- Stored items:
⟨

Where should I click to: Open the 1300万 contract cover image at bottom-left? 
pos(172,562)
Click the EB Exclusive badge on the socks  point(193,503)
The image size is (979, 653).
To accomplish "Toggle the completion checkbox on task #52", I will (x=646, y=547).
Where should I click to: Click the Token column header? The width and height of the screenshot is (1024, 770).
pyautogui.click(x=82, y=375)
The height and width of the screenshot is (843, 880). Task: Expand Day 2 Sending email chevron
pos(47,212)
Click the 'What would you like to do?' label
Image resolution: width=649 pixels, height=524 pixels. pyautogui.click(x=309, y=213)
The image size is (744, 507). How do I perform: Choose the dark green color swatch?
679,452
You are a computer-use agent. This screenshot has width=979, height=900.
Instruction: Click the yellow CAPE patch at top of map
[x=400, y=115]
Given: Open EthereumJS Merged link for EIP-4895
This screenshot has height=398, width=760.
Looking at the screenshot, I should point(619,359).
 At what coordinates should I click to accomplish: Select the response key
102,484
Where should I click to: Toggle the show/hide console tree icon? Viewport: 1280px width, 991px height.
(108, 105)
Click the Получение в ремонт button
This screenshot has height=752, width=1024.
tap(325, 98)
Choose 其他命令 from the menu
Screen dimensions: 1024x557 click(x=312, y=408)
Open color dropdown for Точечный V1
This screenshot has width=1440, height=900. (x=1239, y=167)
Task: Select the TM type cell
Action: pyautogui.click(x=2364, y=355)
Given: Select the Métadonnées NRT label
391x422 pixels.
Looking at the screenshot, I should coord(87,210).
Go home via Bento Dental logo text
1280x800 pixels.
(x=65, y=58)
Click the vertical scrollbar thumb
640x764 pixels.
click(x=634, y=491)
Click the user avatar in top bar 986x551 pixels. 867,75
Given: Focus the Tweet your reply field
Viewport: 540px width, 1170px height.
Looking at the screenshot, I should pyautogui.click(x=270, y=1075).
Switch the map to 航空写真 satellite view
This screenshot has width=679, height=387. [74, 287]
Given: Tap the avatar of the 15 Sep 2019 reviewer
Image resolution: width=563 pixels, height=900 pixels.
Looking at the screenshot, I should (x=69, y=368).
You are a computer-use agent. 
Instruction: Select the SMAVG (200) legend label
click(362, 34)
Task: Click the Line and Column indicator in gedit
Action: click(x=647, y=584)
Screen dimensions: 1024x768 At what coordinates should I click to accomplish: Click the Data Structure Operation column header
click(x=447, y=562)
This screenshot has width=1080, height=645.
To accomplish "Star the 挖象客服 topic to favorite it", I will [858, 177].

⟩

Starting with the line that contains "Image resolution: width=563", print every line through the end of the entries above exactly as written, both boundary lines included, and nothing else.

- OUTPUT FOR THIS EXERCISE:
Image resolution: width=563 pixels, height=900 pixels.
Looking at the screenshot, I should (x=69, y=368).
You are a computer-use agent. 
Instruction: Select the SMAVG (200) legend label
click(362, 34)
Task: Click the Line and Column indicator in gedit
Action: click(x=647, y=584)
Screen dimensions: 1024x768 At what coordinates should I click to accomplish: Click the Data Structure Operation column header
click(x=447, y=562)
This screenshot has width=1080, height=645.
To accomplish "Star the 挖象客服 topic to favorite it", I will [858, 177].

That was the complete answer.